**TO DO**
The lines below are to be quoted exactly, from the first through the one that contains "Acerca de MyR (712, 2088)".

=-=-=

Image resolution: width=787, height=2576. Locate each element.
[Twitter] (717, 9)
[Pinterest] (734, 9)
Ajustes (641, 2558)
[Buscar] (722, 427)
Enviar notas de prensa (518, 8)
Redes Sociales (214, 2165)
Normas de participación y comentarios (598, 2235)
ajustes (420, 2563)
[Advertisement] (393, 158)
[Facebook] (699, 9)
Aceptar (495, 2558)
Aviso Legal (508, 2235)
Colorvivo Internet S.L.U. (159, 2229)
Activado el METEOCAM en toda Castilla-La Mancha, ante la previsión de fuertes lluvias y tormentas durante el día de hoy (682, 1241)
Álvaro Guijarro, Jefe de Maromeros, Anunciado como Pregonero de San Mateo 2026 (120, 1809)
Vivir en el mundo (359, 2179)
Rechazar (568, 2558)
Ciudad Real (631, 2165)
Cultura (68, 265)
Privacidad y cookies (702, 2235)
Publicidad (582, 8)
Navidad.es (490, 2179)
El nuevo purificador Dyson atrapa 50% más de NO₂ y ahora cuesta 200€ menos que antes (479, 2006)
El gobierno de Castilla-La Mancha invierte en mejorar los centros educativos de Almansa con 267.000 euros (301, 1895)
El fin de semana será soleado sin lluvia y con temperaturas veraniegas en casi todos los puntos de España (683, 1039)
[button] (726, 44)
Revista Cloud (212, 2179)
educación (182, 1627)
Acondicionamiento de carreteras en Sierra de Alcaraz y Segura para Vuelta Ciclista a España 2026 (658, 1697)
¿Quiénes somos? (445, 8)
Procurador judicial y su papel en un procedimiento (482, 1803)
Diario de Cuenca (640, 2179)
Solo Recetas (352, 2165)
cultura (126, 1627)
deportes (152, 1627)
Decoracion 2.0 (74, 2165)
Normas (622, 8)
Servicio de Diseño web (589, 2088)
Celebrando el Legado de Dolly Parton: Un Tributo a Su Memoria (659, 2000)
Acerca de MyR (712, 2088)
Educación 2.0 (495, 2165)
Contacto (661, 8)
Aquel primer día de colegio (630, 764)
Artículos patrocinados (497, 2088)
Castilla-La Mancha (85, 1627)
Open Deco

=-=-=

**RESPONSE BOX**
Image resolution: width=787, height=2576. Locate each element.
[Twitter] (717, 9)
[Pinterest] (734, 9)
Ajustes (641, 2558)
[Buscar] (722, 427)
Enviar notas de prensa (518, 8)
Redes Sociales (214, 2165)
Normas de participación y comentarios (598, 2235)
ajustes (420, 2563)
[Advertisement] (393, 158)
[Facebook] (699, 9)
Aceptar (495, 2558)
Aviso Legal (508, 2235)
Colorvivo Internet S.L.U. (159, 2229)
Activado el METEOCAM en toda Castilla-La Mancha, ante la previsión de fuertes lluvias y tormentas durante el día de hoy (682, 1241)
Álvaro Guijarro, Jefe de Maromeros, Anunciado como Pregonero de San Mateo 2026 (120, 1809)
Vivir en el mundo (359, 2179)
Rechazar (568, 2558)
Ciudad Real (631, 2165)
Cultura (68, 265)
Privacidad y cookies (702, 2235)
Publicidad (582, 8)
Navidad.es (490, 2179)
El nuevo purificador Dyson atrapa 50% más de NO₂ y ahora cuesta 200€ menos que antes (479, 2006)
El gobierno de Castilla-La Mancha invierte en mejorar los centros educativos de Almansa con 267.000 euros (301, 1895)
El fin de semana será soleado sin lluvia y con temperaturas veraniegas en casi todos los puntos de España (683, 1039)
[button] (726, 44)
Revista Cloud (212, 2179)
educación (182, 1627)
Acondicionamiento de carreteras en Sierra de Alcaraz y Segura para Vuelta Ciclista a España 2026 (658, 1697)
¿Quiénes somos? (445, 8)
Procurador judicial y su papel en un procedimiento (482, 1803)
Diario de Cuenca (640, 2179)
Solo Recetas (352, 2165)
cultura (126, 1627)
deportes (152, 1627)
Decoracion 2.0 (74, 2165)
Normas (622, 8)
Servicio de Diseño web (589, 2088)
Celebrando el Legado de Dolly Parton: Un Tributo a Su Memoria (659, 2000)
Acerca de MyR (712, 2088)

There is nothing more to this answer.